Calculating LOO-CV for a multinormal regression model

No. lpd is defined in equation (2) in [1507.04544] Practical Bayesian model evaluation using leave-one-out cross-validation and WAIC

lpd <- matrixStats::colLogSumExps(ll) - log(nrow(ll))

where ll is log_lik from the full data posterior. Then you can compute pointwise p_loo by subtracting elpd_kcv from lpd. If you then plot observation index vs pointwise p_loo, we’ll learn more. I’m sorry my answers are brief as I’m heavily overloaded, but I still want to help.

1 Like

Hi,

So I hope I got it right: I ran the equation on both the log-lik from the full data posterior (this is lpd), as well as on the log-lik from the heldout data posterior (this is elpd_kcv). Substracting these two yields an n-long, 2000 pt. vector, which is the pointwise p_loo - correct? As you suggested, I plotted it against the observations indices (I’m attaching two types of visualizations.
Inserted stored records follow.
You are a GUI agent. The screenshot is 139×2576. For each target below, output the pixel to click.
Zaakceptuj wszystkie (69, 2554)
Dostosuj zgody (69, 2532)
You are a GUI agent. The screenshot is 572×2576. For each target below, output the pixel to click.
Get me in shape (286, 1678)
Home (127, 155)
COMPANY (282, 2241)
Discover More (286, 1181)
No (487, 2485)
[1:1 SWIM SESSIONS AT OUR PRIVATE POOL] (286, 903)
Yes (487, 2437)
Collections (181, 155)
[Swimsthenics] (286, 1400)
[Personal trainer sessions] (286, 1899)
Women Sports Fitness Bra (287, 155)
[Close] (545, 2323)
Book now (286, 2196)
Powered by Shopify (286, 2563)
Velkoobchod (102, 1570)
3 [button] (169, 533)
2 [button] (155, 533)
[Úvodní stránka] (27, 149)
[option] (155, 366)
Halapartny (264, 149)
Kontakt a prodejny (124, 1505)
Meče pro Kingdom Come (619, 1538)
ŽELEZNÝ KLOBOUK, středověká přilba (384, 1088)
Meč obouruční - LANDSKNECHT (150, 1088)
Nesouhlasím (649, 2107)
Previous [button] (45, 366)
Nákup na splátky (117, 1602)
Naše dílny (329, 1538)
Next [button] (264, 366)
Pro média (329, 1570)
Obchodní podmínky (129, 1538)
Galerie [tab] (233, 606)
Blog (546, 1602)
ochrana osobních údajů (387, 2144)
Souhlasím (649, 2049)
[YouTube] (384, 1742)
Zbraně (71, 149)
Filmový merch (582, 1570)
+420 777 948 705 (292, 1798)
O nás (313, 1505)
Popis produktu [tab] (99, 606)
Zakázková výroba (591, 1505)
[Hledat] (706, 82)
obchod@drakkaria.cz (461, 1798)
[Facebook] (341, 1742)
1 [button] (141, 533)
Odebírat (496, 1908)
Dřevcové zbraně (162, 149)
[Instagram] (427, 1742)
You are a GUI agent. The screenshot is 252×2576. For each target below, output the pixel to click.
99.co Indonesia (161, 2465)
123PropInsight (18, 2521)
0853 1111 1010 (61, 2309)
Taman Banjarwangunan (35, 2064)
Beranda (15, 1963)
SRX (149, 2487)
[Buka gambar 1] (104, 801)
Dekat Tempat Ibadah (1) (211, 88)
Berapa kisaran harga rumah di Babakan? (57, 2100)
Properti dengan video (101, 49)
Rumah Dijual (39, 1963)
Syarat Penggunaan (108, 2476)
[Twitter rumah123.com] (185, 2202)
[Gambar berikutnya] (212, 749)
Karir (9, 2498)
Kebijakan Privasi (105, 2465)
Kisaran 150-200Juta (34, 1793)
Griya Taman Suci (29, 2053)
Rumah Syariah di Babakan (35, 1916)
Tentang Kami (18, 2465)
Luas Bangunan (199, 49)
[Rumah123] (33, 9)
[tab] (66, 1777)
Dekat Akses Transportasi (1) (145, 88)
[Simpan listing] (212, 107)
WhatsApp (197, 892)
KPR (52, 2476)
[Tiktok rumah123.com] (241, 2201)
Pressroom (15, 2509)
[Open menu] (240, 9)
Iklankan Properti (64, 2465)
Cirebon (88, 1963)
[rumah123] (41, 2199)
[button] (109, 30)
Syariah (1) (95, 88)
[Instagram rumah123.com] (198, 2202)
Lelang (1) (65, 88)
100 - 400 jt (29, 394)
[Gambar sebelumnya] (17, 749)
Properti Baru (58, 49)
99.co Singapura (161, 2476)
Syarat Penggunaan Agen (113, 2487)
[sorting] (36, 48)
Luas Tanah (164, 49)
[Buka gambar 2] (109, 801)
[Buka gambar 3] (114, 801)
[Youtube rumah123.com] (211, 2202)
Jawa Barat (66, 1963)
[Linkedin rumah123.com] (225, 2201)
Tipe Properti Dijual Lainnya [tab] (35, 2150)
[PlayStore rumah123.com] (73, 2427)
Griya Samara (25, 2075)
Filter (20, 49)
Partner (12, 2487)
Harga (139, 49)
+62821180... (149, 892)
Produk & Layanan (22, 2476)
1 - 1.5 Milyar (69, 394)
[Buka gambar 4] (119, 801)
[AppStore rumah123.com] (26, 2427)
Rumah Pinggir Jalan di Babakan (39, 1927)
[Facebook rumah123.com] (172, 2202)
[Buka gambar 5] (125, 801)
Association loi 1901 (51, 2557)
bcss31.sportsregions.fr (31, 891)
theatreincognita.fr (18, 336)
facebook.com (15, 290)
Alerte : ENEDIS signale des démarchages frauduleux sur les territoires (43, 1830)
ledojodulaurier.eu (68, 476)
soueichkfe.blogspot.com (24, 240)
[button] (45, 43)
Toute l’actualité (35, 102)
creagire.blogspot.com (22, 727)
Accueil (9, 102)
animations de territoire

It’s still very dense, but hopefully it provides you with sufficient information; if not’ please let me know what would be a more suitable visualization:

Thanks again for all you tremendous help,

Ofir

Yes. And the plot looks sensible. For models with conditionally univariate observation model pointwise p_loo is usually < 1 unless there is really bad model misspecification. With multinormal observation model this can be more, but I haven’t had experience with than and haven’t had time to go through the math to figure out the asymptotic behavior in weak prior well specified model case.

So it seems that when you remove one observation the posterior is changing too much for PSIS to work. But since you got KCV to work you are fine. The model is very flexible. You can use KCV also with other utility or loss function. What do you think would be useful measure for accuracy in your case?

What do you think would be useful measure for accuracy in your case?

I thought that this is somehow indicated by the se_elpd, and that the next and final step would be to compare this between models (at least that was the procedure described in the tutorial I followed).
Do I actually need to generate data within each fold by using the holdout data and the estimated model parameters, via the multi_normal_cholesky_rng function? and then maybe compare the standard deviation of this simulated data vs. that of the true data? And if this is the case, should I do it for each model before or after model comparison (is it possible for one model to outperform another based on se_elpd comparison, yet to be less accurate?)? Is there as simpler solution or common practice i’m missing here?

Thanks,

Ofir

and then maybe compare the standard deviation of this simulated data vs. that of the true data?

  • this is a mistake, I meant here something like averaging the squared error between the predicted heldout data and the true heldout data.

se_elpd estimates the accuracy of elpd_loo, but what I meant by my question is that what do you think is useful measure for accuracy of your model? That, is if you make a prediction with your model how would you like to compare that to the actual observation? What kind of comparison would be useful, meaningful and interpretable taking into account your modeling problem?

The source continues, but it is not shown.